• **Work to be completed**
Wherever the string "Hospitality" shows up in the data below, copy the whole line.

• **Supplied records**
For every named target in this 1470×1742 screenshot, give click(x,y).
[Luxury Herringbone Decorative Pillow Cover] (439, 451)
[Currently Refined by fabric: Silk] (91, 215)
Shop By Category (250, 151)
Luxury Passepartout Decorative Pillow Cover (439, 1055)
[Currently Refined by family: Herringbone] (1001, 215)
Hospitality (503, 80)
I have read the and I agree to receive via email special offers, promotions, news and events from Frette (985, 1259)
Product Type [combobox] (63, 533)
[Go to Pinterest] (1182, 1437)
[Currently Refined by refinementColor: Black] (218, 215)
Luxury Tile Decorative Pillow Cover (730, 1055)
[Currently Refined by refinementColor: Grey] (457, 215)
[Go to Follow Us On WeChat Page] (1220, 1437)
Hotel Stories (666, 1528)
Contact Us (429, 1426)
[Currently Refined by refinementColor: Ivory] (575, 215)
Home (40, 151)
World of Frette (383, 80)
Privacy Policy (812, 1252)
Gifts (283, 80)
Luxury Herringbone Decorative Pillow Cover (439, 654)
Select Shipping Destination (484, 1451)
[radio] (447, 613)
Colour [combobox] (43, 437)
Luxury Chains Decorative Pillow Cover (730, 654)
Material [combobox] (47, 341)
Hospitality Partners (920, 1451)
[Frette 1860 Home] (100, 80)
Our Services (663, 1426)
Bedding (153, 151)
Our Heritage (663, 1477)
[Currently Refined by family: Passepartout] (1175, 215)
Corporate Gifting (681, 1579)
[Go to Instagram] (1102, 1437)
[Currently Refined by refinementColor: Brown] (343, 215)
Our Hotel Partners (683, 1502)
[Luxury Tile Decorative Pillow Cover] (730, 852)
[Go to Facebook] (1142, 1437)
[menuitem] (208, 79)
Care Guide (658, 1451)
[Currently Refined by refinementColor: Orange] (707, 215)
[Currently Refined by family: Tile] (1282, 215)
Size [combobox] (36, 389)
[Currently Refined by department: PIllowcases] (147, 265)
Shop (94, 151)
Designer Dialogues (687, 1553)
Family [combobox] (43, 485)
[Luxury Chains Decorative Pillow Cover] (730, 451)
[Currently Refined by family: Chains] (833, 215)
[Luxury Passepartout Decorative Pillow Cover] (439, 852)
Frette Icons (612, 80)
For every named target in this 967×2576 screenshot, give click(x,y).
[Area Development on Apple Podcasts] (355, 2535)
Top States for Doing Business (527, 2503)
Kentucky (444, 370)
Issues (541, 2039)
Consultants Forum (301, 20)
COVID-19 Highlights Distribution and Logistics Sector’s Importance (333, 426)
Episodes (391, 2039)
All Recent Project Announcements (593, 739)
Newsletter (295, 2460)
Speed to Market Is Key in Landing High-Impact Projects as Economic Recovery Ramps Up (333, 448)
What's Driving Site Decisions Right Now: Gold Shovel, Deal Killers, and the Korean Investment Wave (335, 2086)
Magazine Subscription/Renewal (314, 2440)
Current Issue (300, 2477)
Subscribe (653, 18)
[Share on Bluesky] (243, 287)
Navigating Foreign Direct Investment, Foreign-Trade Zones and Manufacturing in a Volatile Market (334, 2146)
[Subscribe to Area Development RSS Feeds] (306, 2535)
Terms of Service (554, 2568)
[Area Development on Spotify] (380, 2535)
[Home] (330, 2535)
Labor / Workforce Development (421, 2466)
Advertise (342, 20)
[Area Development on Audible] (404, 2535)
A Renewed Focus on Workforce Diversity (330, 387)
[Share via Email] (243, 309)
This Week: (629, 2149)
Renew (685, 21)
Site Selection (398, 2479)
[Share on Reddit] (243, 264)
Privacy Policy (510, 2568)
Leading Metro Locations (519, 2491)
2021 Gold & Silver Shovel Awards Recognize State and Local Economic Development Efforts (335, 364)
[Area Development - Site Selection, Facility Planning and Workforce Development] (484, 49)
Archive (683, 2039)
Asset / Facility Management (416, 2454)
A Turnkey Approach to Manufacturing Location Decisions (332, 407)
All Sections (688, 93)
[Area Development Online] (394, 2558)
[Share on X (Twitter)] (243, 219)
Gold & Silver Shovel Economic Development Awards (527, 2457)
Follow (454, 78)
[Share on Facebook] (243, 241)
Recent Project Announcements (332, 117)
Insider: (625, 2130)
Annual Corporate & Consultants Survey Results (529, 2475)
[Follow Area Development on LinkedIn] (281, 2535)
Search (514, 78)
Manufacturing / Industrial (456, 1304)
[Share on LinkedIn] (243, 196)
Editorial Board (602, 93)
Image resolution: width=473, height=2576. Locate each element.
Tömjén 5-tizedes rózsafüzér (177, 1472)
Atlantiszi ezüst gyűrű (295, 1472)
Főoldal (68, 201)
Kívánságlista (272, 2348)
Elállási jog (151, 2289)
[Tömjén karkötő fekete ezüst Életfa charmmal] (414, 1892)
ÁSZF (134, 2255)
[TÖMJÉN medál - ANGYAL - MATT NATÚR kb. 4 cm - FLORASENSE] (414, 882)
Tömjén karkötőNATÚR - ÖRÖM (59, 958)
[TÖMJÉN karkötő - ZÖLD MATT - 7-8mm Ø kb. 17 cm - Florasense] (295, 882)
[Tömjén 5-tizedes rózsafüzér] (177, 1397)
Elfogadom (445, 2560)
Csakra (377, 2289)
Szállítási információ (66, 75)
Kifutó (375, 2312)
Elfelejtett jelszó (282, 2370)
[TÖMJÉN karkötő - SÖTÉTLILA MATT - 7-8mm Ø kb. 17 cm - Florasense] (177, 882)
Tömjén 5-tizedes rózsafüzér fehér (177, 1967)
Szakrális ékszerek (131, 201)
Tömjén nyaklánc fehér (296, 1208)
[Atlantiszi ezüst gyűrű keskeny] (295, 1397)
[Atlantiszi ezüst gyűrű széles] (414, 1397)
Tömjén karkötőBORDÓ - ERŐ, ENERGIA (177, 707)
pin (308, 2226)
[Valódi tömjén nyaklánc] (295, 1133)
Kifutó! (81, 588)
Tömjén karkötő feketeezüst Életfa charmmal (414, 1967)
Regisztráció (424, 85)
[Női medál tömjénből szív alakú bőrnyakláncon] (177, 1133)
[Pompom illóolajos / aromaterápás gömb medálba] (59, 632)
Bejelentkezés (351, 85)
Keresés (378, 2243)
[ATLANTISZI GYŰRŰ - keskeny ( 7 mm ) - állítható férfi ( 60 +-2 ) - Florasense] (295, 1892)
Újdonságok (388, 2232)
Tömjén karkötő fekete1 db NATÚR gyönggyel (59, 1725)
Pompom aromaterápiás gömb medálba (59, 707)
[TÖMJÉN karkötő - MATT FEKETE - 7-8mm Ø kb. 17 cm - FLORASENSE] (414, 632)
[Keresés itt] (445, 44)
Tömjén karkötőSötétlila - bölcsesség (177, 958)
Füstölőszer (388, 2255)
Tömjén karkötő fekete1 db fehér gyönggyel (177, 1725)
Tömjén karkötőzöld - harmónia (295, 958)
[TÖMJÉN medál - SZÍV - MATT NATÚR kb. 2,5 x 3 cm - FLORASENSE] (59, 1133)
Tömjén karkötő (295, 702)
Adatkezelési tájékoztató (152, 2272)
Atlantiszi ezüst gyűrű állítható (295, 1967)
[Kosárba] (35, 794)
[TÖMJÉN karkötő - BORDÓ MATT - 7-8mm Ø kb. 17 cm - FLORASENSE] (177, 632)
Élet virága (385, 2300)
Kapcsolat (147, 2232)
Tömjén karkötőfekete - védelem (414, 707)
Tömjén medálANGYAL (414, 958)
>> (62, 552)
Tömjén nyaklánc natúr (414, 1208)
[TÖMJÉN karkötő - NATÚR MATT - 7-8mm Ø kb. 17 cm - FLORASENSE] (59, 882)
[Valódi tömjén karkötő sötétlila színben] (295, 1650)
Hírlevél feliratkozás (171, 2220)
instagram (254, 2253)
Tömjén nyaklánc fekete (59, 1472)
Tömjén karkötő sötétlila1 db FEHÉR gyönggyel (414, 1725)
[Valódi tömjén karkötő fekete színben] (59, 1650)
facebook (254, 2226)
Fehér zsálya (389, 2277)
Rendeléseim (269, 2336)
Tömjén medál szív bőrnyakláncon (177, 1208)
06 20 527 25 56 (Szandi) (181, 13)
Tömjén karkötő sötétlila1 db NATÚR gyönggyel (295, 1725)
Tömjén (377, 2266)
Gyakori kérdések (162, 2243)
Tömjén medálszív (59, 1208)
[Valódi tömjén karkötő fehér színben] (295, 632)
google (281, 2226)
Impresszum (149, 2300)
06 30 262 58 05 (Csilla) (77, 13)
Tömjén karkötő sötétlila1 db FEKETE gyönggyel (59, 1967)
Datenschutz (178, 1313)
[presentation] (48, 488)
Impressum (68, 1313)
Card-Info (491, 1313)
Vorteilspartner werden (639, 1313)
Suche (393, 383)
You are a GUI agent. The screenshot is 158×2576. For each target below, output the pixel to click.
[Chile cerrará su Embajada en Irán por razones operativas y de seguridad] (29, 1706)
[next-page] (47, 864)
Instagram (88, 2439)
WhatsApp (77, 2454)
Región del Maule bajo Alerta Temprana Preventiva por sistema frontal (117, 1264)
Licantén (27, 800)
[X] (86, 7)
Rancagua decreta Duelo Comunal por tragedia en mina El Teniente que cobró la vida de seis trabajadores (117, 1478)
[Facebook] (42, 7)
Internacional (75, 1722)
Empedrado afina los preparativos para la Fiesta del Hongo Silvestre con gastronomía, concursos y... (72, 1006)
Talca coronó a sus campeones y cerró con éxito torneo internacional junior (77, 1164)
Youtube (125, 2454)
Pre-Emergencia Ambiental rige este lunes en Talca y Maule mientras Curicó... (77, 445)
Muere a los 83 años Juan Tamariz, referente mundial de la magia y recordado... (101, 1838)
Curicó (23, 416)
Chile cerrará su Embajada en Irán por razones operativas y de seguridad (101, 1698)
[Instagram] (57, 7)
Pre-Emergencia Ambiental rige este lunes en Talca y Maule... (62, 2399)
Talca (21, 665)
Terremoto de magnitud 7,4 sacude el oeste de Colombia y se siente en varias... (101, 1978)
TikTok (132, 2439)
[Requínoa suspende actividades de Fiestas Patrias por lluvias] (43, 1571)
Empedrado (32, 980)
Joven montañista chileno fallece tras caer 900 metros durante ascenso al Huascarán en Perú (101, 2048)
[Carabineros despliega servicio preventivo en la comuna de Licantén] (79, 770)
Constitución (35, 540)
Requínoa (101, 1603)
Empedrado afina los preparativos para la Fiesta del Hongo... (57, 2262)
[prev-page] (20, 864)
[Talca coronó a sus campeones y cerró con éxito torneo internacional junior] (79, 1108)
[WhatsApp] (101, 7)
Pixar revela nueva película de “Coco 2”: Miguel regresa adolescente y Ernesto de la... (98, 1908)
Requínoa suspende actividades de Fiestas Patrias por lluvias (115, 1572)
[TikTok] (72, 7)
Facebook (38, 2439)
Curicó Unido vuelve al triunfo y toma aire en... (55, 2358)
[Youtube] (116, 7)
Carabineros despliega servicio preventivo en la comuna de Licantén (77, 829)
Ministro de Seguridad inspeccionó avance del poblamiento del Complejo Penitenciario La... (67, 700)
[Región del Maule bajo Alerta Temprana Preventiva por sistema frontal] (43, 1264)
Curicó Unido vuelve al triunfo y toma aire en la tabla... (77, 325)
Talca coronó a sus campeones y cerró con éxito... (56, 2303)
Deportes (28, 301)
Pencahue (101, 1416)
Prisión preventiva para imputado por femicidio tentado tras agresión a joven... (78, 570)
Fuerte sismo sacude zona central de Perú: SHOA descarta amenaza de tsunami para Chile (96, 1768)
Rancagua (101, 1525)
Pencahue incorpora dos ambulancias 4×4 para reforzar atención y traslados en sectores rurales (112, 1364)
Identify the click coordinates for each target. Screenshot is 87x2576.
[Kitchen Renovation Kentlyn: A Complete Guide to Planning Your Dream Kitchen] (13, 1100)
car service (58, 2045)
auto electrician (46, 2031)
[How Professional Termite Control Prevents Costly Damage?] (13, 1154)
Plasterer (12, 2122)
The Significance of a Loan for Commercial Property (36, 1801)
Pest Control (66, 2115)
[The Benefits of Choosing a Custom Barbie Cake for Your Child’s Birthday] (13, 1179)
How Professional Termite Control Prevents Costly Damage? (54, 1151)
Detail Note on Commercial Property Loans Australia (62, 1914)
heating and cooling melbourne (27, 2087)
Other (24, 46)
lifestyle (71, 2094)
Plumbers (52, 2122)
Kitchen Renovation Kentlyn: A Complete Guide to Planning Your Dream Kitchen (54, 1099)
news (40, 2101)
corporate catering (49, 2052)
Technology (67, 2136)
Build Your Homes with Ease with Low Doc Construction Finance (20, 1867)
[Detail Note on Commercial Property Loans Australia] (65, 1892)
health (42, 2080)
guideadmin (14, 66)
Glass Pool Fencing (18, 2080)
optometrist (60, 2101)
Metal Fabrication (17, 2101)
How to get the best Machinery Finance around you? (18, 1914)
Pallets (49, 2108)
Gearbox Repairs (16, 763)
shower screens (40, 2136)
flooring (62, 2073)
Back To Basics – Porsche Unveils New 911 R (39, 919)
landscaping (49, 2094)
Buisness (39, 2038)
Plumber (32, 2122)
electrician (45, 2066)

• **Answer section**
Hospitality (503, 80)
Hospitality Partners (920, 1451)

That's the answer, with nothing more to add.